The FARMS review began as a review of books on the Book of Mormon. But here, it really screwed up and paved the way for its future failings, because it just couldn't leave the people who wrote the books out of it. It might have been a ten-page review of an inconsequential book by a church member not up to the MI's scholarly standards, hacking away long past dead, but there was always a little more, usually some accusation that the person behind the book was overstepping his bounds, or in it for the money. Once you start seeing the people behind the books as the problem, then the boundaries of analysis naturally broaden and the people, and the institutions of the people writing the books become a more fascinating issue than the books they write. Well, peer-reviewed journals try to keep institutional biases and personal failings behind the subject matter out of scope, this might be an impossible ideal, but it's possible to do to an extent.
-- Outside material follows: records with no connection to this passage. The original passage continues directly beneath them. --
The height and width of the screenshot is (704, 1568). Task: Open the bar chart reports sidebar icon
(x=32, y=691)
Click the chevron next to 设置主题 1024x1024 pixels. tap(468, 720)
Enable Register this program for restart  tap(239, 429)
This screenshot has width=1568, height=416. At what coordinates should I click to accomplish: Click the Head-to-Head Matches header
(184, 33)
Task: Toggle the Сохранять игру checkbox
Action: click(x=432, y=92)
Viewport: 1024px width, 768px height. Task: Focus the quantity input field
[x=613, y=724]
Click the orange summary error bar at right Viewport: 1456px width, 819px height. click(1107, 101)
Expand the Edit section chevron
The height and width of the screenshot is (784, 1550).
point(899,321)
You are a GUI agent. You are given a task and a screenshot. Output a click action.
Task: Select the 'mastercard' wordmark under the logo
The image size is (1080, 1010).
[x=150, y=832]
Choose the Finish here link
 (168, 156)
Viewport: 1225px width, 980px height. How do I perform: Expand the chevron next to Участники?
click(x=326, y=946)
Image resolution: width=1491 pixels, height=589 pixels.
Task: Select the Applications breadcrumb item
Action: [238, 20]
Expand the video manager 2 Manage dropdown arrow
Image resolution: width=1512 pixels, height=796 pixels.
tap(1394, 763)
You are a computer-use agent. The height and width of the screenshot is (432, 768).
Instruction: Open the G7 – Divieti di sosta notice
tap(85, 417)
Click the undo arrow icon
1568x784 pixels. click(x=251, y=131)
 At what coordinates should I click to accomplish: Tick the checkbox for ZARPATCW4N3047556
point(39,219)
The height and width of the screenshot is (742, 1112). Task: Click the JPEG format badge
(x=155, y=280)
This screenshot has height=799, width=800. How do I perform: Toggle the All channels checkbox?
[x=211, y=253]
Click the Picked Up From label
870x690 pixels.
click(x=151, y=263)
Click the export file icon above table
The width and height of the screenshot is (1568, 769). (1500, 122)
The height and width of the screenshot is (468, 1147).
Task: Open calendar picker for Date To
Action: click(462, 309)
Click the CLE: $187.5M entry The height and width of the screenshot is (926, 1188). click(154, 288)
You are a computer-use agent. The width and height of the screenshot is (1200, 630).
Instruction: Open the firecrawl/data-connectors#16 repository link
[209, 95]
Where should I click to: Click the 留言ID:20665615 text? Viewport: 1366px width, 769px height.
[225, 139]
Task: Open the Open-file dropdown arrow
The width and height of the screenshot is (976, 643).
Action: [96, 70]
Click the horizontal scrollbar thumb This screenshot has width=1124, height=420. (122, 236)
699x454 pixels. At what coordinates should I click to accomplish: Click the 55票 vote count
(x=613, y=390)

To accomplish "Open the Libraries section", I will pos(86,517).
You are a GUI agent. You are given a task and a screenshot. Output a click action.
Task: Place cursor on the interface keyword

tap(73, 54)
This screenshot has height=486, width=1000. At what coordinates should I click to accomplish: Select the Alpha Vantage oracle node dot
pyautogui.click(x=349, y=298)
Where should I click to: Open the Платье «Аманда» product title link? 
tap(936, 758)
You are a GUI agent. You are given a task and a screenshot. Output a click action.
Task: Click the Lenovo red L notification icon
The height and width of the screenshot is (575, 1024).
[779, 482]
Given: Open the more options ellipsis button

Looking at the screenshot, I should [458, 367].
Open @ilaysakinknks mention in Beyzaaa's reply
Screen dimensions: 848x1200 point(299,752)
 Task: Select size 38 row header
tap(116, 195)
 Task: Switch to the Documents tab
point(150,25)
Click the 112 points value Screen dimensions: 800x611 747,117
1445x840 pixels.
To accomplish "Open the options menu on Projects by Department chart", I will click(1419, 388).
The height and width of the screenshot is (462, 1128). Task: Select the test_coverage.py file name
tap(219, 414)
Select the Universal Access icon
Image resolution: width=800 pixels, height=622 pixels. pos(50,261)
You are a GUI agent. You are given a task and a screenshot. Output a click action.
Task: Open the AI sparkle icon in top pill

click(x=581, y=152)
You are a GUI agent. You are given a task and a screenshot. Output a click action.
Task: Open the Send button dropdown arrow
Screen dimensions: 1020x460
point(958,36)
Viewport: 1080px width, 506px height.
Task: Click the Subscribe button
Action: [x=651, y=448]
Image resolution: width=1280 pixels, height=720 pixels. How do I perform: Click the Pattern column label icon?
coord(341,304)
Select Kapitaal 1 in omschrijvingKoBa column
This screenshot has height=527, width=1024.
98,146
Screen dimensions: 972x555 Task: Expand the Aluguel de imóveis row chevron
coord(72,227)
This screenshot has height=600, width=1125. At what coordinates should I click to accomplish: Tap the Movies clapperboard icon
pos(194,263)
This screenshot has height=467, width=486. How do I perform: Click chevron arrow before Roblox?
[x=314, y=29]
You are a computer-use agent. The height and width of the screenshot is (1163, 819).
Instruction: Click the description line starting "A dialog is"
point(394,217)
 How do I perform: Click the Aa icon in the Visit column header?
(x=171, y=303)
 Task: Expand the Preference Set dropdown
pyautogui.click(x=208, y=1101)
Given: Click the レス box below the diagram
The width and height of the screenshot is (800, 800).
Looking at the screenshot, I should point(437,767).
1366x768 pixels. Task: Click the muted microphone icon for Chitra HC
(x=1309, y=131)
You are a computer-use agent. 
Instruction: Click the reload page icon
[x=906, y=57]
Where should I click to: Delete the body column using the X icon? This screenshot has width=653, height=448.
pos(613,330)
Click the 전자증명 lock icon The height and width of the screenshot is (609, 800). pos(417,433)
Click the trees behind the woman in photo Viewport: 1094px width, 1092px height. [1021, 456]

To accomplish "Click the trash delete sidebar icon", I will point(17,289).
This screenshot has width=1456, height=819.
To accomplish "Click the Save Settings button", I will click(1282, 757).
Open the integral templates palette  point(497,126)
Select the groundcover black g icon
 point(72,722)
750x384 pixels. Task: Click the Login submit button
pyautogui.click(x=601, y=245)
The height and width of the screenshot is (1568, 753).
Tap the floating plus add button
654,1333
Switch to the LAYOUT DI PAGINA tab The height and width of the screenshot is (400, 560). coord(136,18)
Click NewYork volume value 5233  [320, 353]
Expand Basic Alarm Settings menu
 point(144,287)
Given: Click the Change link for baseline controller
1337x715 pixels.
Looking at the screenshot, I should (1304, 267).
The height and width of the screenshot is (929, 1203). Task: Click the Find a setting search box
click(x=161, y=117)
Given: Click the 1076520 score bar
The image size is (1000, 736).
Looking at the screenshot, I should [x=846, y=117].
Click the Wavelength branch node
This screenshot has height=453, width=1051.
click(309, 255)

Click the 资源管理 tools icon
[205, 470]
So now you have a scholarly "peer reviewed" journal writing 100+ page "reviews" of not books, but certain individuals and the institutions they represent. Like the "review" of Rod Meldrum and FIRM. They should have stuck with their core competency. Take Meldrum's book, give it three 15-page reviews, give it a 1 star average, fine. But just do an honest, serious review of it. The MI was becoming a place that transformed back-office drama into scholarship. It began to remind me of the Howard Stern show, which has become almost as much about the manufactured drama at the studio as it is the interviews -- but they're in it for the entertainment, unlike the scholarly MI, right?
If the Church feels John Dehlin or Rod Meldrum are out of line, they have the SCMC, they'll know about it, they'll do what they need to do, even if that means asking someone from the MI to investigate. the FARMS review was just becoming a journal for scholarly-sounding priesthood lectures from antsy apologists without the priesthood authority to judge.